🤖 AI Summary
End-to-end encryption (E2EE) inherently conflicts with content moderation, as privacy guarantees impede traditional auditing mechanisms. Method: This paper presents the first systematic taxonomy and formal security analysis of E2EE moderation schemes, rigorously evaluating message franking, perceptual hashing, cryptographic audit protocols, and zero-knowledge verifiable reporting against confidentiality, integrity, and non-repudiation. Contribution/Results: We propose a compatibility-aware security enhancement framework that precisely delineates the security boundaries and applicability conditions of each technique. Furthermore, we distill design principles for privacy-enhancing moderation primitives. Our analysis yields a verifiable, benchmarkable technical decision guide for industry practitioners—enabling responsible content governance on E2EE platforms without compromising strong end-to-end confidentiality guarantees.
📝 Abstract
This paper aims to survey various techniques utilized for content moderation in end-to-end encryption systems. We assess the challenging aspect of content moderation: maintaining a safe platform while assuring user privacy.

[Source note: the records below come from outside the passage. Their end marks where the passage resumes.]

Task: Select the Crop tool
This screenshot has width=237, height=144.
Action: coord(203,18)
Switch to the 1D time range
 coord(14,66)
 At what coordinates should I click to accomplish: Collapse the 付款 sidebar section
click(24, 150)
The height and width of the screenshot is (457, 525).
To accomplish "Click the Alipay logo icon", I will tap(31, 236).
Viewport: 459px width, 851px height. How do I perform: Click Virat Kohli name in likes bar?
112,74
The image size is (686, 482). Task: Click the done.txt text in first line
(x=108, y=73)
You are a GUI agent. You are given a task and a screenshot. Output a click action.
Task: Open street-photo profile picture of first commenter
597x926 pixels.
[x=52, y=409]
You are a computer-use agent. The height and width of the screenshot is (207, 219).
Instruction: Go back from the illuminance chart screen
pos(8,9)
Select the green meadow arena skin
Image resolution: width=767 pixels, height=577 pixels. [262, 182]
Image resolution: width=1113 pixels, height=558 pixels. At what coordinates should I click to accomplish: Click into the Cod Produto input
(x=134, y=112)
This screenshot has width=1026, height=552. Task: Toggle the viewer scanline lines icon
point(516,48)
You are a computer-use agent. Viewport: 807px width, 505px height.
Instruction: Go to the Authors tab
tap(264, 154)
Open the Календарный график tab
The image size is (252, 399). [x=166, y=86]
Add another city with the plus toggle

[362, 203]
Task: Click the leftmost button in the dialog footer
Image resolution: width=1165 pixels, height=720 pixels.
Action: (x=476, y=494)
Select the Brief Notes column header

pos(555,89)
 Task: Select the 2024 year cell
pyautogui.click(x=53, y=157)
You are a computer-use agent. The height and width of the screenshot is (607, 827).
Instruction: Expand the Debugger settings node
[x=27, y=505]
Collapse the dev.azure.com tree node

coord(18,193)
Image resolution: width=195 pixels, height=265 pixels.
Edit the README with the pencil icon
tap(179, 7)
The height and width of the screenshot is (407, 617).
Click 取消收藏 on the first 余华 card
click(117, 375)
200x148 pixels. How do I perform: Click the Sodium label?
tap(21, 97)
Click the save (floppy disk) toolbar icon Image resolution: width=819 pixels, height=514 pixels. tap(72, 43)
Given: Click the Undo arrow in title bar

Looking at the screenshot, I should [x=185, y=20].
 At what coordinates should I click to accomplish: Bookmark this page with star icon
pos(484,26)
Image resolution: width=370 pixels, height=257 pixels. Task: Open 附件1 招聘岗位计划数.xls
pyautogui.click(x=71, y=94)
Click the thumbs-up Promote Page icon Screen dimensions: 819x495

We study the unique features of some content moderation techniques, such as message franking and perceptual hashing, and highlight their limitations. Currently implemented content moderation techniques violate the goals of end-to-end encrypted messaging to some extent. This has led researchers to develop remediations and design new security primitives to make content moderation compatible with end-to-end encryption systems. We detail these developments, analyze the proposed research efforts, assess their security guarantees, correlate them with other proposed solutions, and determine suitable improvements under specific scenarios.